> DATA EXTRACT:
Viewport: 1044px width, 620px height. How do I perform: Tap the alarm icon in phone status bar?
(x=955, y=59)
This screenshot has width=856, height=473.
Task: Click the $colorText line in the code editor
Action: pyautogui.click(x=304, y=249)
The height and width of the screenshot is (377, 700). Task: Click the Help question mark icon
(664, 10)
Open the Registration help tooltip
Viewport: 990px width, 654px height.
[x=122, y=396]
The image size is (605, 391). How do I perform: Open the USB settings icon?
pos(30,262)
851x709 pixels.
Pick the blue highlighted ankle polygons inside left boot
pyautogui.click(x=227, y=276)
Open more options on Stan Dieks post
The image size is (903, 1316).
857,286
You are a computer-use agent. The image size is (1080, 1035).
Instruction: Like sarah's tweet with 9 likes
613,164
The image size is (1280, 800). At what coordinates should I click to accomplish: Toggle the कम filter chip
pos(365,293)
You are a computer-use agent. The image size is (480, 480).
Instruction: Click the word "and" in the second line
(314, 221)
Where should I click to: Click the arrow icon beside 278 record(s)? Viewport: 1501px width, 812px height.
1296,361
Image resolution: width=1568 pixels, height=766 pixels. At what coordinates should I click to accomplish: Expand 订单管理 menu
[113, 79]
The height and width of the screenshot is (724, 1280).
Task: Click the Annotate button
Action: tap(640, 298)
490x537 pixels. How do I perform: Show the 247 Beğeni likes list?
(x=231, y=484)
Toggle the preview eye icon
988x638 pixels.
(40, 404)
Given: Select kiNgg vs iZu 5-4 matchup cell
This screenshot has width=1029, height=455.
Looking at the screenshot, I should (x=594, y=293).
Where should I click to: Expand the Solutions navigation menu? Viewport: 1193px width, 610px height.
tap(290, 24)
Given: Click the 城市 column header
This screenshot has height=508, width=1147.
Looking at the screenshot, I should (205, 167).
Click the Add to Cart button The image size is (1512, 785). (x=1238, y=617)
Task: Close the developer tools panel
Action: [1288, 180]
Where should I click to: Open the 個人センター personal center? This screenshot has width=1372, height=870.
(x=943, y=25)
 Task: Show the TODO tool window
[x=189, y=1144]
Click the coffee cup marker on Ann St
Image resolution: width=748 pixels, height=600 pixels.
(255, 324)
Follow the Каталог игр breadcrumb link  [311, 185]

> WHAT TO WORK ON: What you copy should begin at the line with "Task: Show the TODO tool window" and end at the final line of the listing, each line exactly as it is.

> THE ANSWER:
 Task: Show the TODO tool window
[x=189, y=1144]
Click the coffee cup marker on Ann St
Image resolution: width=748 pixels, height=600 pixels.
(255, 324)
Follow the Каталог игр breadcrumb link  [311, 185]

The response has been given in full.